(Saved entries)
━━━━━━

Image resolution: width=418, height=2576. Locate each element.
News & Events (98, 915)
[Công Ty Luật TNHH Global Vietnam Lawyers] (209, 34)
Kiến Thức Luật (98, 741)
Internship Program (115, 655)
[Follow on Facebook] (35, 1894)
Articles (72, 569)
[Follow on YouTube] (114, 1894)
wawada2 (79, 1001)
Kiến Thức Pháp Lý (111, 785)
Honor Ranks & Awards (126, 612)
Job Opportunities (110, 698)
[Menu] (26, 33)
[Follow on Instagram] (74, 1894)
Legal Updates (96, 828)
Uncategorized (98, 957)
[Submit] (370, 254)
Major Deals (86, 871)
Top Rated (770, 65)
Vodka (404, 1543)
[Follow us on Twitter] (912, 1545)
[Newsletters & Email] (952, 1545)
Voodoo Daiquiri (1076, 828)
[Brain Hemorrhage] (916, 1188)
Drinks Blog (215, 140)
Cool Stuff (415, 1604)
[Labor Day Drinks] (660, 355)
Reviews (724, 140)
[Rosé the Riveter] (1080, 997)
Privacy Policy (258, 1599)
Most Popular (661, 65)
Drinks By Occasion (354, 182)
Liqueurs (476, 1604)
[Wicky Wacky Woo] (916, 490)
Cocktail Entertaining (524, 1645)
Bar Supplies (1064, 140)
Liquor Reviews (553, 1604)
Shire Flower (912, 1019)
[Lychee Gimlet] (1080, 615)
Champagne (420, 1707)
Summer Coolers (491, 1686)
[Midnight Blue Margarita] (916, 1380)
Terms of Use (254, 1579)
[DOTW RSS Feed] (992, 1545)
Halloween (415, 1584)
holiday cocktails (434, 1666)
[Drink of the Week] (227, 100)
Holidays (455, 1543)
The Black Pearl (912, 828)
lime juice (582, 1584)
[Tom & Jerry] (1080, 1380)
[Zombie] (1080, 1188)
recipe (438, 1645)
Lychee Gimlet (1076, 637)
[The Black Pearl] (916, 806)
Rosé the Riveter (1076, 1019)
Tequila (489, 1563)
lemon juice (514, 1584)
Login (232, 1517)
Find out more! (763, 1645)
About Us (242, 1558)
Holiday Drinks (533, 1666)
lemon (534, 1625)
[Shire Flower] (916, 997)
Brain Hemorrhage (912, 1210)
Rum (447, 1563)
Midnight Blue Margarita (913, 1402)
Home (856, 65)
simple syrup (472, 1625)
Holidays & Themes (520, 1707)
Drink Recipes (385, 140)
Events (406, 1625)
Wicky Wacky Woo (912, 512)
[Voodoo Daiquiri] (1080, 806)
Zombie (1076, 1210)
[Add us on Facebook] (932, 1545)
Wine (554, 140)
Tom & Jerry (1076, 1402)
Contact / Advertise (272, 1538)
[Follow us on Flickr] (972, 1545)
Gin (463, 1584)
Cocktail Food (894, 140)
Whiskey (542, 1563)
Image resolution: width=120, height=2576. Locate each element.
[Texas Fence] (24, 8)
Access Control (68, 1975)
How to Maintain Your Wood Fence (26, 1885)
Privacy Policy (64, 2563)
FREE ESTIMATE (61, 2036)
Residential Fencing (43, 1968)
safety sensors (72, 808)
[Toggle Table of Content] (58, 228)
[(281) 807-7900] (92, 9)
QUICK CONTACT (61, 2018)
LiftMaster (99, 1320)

━━━━━━

Problem
Working through the records, copy each line in which the word "Locate" appears.

Solution to the exercise
Image resolution: width=418, height=2576. Locate each element.
Image resolution: width=120, height=2576. Locate each element.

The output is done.